**MATERIALS PROVIDED**
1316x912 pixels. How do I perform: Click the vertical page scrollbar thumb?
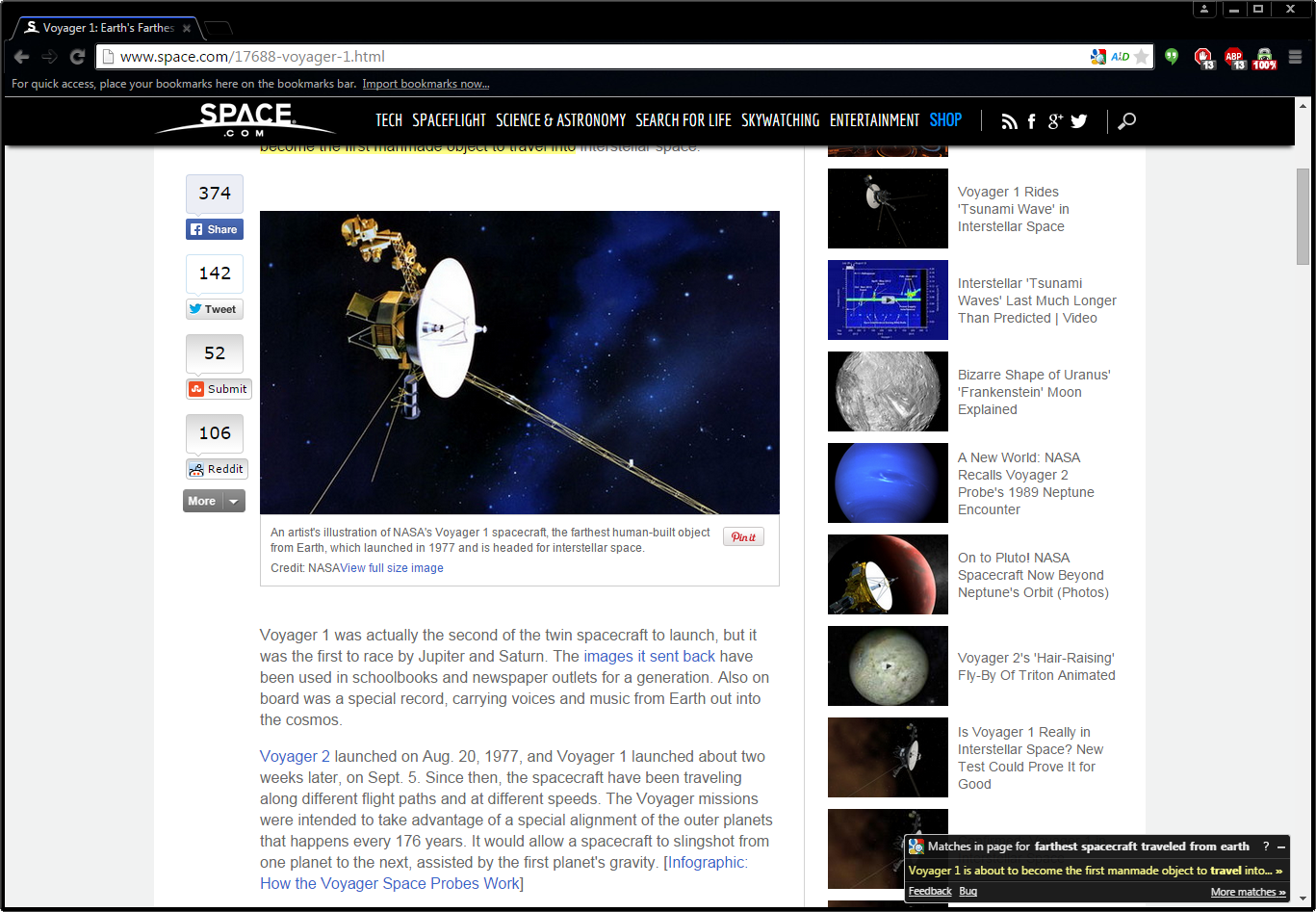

---

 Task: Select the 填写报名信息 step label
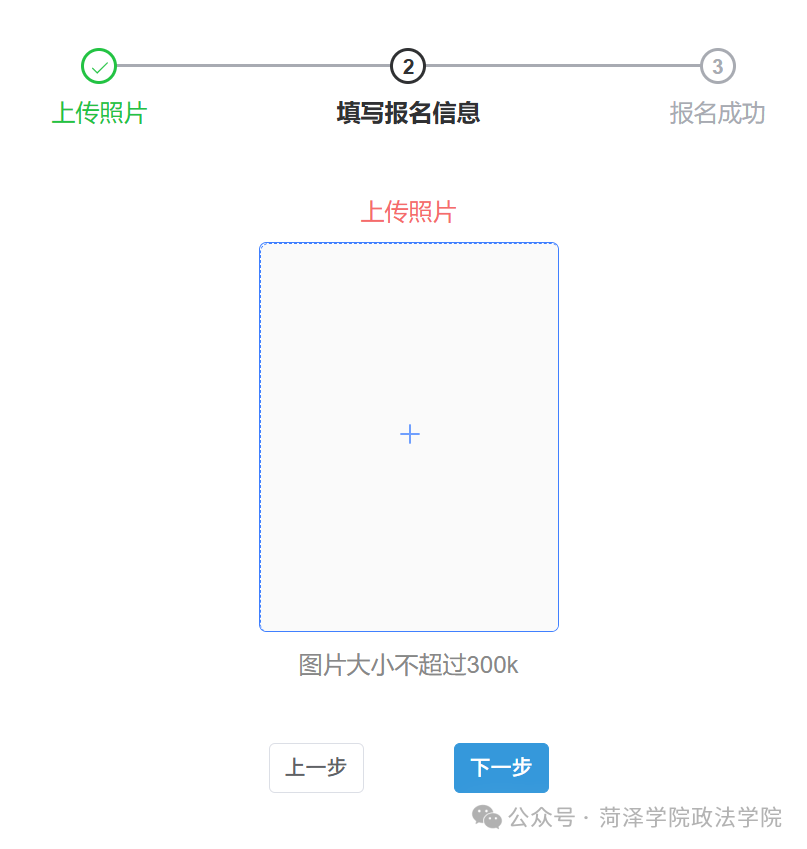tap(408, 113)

* * *

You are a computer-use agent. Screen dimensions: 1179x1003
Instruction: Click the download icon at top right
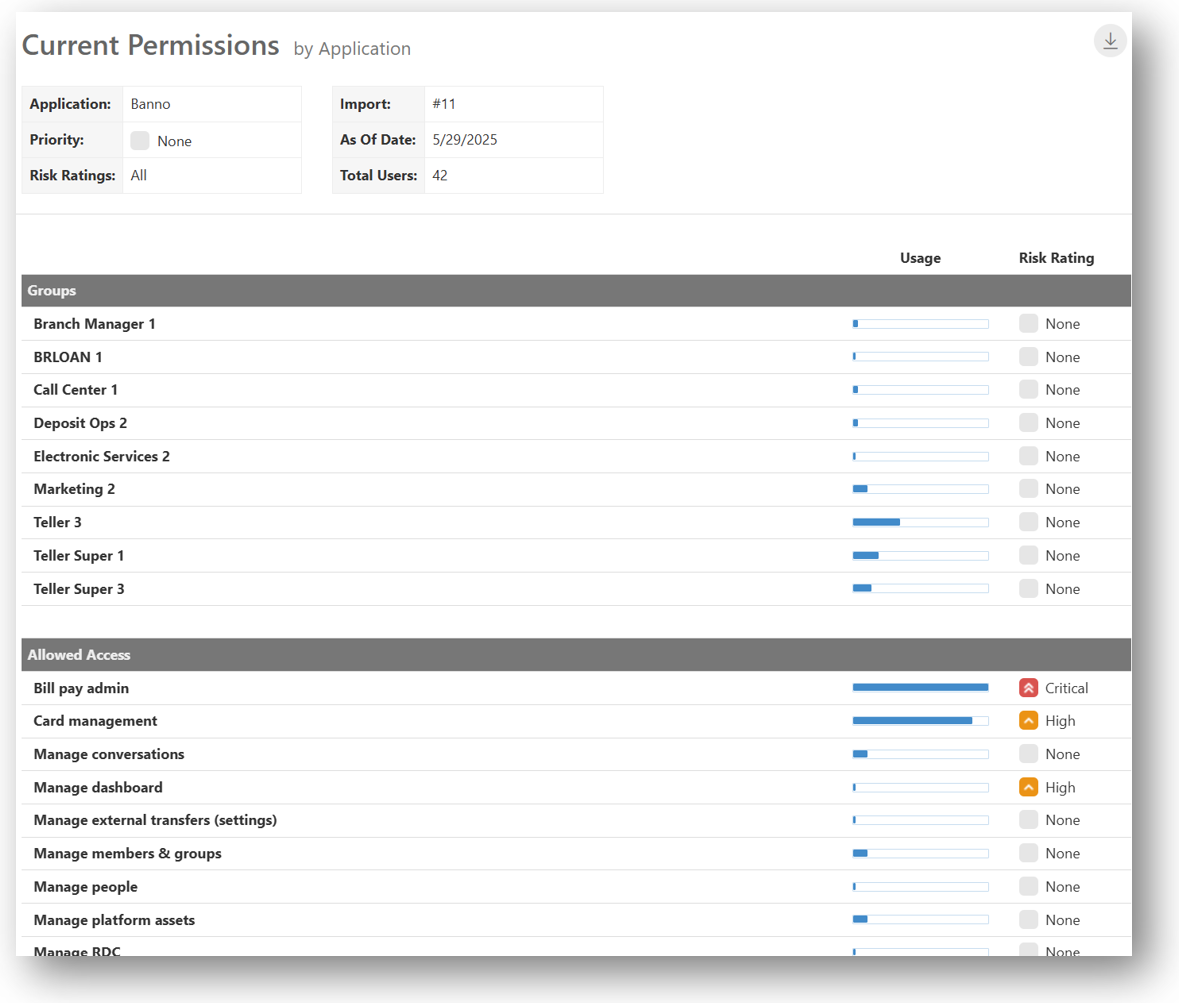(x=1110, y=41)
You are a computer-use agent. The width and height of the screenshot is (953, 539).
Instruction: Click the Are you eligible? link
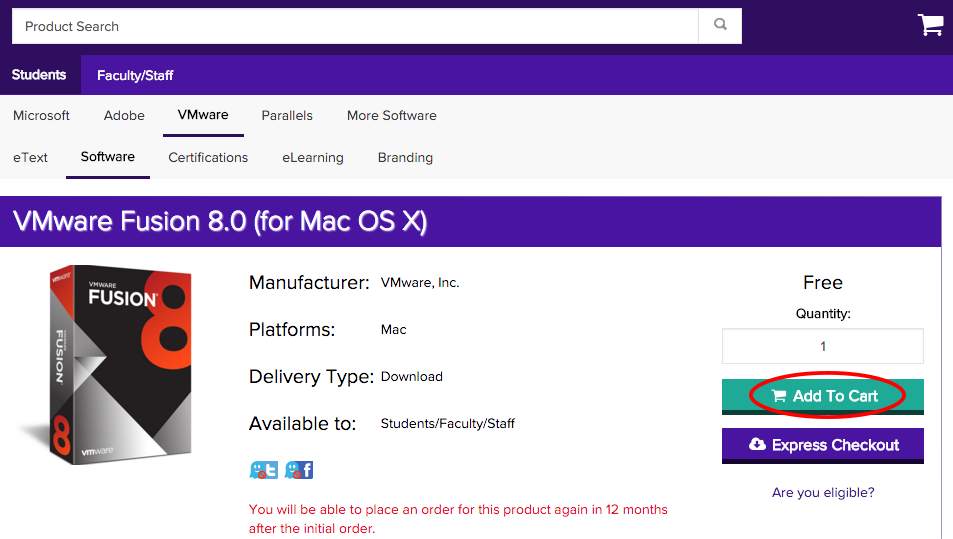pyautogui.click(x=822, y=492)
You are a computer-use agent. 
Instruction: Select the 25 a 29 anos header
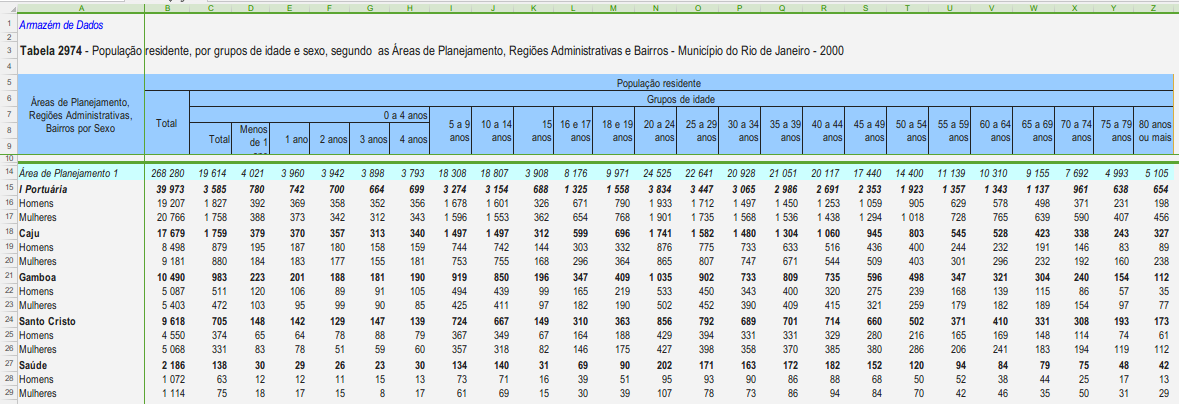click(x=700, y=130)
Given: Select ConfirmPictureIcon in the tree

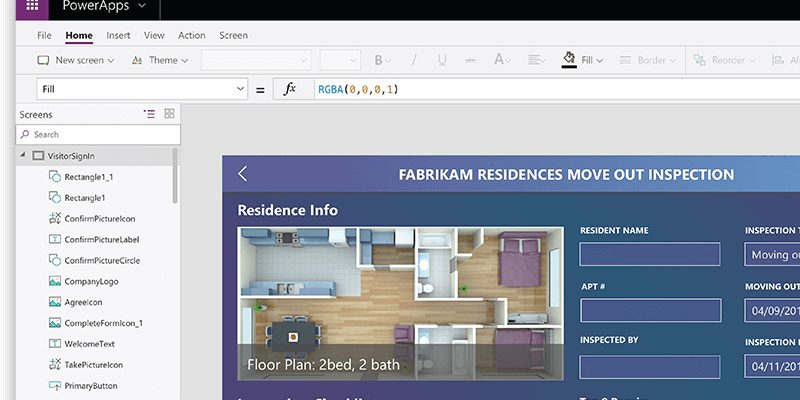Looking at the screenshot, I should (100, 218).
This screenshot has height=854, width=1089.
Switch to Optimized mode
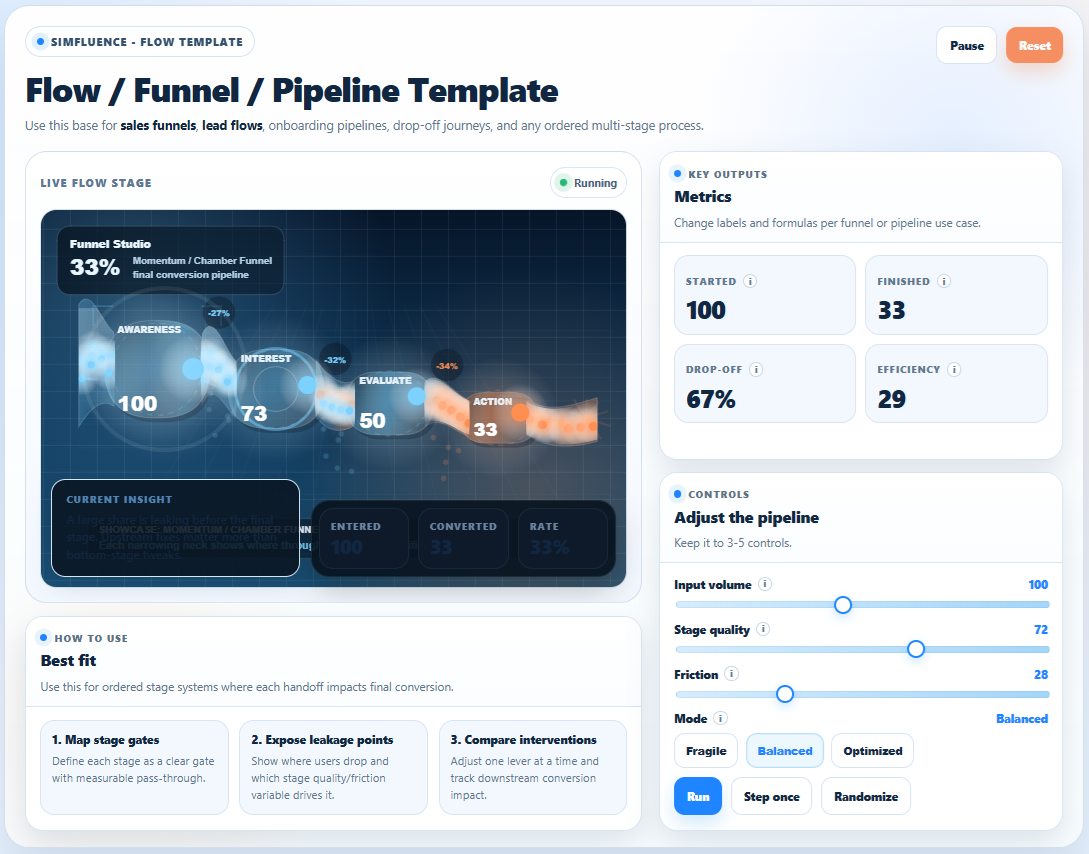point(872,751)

**TASK REQUIREMENTS**
Reproduce each line of the entries in which the word "computer" is found.

**COMPLETED TASK**
You are a computer-use agent. Screen dimensions: 1179x1003
You are a computer-use agent. The width and height of the screenshot is (953, 539).
You are a computer-use agent. 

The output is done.